A week passed. Then 2.

Vera moved through the house with increasing confidence, learning where things were kept, how the stove worked, which floorboards creaked. The cabin began to feel less like a temporary shelter and more like a place where she could breathe. She sewed in the evenings, mending Owen’s shirts, hemming work pants for the ranch hands, making tiny gowns for Thomas because the ones Owen had were already too small.

Owen worked long days managing the ranch, settling disputes between hands, checking fence lines, dealing with cattle buyers from as far as Denver. But he came back to the house at odd times during the day, ostensibly to check on Thomas, though Vera suspected it was really to check on her. He watched her with the baby. He watched her fold laundry. He watched her move through his kitchen as though she belonged there. Something in his expression grew complicated.

On a Thursday evening, Thomas decided to stage a rebellion against sleep. Vera walked him for an hour, humming every song she knew. When that did not work, she tried rocking, then feeding, then walking again, and nothing helped. Thomas screamed with the conviction of someone who had been deeply wronged and intended to make sure the whole territory heard about it.

Owen appeared in the doorway of the cabin, where Vera was attempting to pace the child into submission.

“Give him to me,” Owen said. “You need to sleep.”

“You’ve got that cattle sale tomorrow and you’ve been walking for an hour. Give him to me.”

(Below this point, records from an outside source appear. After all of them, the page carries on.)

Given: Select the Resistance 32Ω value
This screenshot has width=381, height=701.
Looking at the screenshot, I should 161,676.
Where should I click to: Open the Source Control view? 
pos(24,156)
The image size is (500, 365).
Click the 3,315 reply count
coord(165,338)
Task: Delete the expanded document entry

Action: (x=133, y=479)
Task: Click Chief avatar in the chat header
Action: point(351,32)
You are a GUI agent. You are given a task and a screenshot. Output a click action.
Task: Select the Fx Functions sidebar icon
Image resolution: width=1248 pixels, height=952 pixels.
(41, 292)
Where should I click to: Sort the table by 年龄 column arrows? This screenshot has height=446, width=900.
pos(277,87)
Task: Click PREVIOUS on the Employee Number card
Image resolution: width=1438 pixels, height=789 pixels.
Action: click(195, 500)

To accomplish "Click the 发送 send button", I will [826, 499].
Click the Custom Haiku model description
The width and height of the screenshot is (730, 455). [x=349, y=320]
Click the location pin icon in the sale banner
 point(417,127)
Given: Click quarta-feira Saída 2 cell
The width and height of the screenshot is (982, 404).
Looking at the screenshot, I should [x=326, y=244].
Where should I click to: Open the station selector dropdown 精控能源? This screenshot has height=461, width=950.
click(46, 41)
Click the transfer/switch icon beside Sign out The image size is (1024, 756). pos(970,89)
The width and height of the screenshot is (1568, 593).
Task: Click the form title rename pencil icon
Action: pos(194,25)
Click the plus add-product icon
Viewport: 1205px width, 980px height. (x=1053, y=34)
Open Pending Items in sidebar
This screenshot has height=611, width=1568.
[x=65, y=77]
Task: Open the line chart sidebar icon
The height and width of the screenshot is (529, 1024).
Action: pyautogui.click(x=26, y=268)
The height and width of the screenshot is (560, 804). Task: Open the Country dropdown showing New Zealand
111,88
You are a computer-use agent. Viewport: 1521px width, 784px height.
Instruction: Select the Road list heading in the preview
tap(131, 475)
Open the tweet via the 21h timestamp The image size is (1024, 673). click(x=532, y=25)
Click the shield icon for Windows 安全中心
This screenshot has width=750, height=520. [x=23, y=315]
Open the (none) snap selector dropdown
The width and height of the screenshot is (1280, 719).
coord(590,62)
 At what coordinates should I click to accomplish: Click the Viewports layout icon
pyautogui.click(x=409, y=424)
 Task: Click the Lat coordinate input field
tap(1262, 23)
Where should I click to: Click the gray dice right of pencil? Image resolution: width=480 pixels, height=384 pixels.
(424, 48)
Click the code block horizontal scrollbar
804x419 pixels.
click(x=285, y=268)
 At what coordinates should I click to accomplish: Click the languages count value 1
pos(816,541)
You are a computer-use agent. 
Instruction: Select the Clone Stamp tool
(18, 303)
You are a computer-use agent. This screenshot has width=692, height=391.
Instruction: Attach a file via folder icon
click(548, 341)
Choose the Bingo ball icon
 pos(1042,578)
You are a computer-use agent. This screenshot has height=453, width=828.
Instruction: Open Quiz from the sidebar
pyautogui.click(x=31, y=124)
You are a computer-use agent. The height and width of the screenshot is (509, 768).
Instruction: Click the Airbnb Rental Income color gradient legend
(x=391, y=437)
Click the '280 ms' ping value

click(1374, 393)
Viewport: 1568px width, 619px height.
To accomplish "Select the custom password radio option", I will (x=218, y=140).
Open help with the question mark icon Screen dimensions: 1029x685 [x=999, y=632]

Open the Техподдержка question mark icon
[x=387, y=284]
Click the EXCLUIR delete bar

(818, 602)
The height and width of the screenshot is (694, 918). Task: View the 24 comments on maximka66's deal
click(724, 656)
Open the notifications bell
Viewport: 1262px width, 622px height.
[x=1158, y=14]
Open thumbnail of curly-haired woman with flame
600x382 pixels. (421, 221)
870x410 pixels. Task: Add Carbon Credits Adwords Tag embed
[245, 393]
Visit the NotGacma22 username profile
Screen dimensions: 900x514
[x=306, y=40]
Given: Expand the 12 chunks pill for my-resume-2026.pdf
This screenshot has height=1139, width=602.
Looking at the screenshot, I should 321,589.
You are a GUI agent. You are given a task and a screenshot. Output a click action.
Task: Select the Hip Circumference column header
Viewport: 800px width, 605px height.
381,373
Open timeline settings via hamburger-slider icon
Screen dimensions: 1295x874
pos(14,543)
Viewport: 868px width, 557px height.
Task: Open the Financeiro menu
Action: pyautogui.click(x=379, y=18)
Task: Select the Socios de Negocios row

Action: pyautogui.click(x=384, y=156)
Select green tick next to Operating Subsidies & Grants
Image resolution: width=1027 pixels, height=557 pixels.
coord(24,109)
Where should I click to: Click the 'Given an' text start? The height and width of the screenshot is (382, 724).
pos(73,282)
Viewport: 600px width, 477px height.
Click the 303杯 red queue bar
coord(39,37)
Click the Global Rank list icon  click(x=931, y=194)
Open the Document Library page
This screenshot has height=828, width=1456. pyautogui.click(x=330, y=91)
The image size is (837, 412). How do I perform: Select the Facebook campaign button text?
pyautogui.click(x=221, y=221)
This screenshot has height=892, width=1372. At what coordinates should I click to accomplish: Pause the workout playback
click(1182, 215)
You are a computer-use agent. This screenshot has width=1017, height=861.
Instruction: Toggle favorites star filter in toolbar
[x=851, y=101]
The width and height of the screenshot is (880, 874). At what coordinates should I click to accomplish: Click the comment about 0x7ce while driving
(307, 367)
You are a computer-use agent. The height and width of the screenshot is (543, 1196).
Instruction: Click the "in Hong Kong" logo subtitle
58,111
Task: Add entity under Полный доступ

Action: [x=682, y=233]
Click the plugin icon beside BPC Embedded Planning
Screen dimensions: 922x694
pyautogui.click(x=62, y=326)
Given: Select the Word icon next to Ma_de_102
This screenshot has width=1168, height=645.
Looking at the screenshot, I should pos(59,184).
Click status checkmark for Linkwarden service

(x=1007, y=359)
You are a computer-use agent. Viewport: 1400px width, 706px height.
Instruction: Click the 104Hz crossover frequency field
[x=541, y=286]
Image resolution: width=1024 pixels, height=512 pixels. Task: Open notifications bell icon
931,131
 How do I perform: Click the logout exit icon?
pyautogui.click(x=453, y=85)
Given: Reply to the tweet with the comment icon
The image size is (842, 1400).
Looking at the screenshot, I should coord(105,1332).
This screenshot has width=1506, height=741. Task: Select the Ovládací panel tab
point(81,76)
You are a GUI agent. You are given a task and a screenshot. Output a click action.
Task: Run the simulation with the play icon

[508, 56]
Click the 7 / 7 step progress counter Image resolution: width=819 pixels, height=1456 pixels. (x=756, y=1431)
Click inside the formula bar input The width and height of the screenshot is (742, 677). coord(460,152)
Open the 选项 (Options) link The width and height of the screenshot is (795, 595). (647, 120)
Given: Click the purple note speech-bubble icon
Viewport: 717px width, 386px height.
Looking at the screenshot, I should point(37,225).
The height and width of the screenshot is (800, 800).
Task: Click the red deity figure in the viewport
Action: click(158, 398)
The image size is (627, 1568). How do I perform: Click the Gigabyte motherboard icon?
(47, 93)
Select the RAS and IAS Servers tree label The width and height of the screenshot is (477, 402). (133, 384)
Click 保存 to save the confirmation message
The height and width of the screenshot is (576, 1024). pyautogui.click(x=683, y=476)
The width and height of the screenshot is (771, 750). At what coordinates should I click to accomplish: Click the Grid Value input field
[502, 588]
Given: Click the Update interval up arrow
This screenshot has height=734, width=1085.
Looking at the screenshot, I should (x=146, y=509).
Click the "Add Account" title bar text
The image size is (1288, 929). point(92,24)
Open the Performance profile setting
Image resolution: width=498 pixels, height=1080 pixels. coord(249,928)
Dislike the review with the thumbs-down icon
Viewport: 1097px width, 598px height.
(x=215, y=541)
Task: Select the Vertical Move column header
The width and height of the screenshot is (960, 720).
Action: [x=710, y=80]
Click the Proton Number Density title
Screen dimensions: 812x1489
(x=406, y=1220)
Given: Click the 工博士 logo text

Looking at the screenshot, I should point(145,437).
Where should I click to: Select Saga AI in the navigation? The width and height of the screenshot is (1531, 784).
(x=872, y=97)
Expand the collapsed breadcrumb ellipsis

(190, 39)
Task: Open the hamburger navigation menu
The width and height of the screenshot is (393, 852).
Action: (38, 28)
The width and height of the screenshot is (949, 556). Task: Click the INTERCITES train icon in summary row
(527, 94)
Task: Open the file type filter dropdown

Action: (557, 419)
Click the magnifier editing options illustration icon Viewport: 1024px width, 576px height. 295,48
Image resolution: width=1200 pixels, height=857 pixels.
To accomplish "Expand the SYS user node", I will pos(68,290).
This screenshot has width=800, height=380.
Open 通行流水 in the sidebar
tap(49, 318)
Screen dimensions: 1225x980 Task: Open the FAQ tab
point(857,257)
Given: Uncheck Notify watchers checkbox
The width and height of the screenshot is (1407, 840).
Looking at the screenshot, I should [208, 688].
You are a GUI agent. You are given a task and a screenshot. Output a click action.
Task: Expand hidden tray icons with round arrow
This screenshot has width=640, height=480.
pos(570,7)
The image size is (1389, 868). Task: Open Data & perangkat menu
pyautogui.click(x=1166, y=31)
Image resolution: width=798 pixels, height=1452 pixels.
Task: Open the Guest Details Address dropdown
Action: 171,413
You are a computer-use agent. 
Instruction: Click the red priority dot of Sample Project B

Vera handed Thomas over, too exhausted to argue. Owen took his son and walked outside into the cool night air. Vera followed, standing on the cabin’s small porch, watching as Owen paced the yard with Thomas pressed against his chest.

“Listen here,” Owen said to the baby, his voice low but firm. “I know life is hard. I know your mother’s gone and nothing makes sense, and you’re too small to understand any of it, but you need to sleep. And your…”

He paused.

“Vera needs to sleep. So we’re going to make a deal. You sleep tonight, and tomorrow I’ll carry you around the ranch and show you the horses. Does that sound fair?”

Thomas screamed.

“I’m going to take that as agreement,” Owen said.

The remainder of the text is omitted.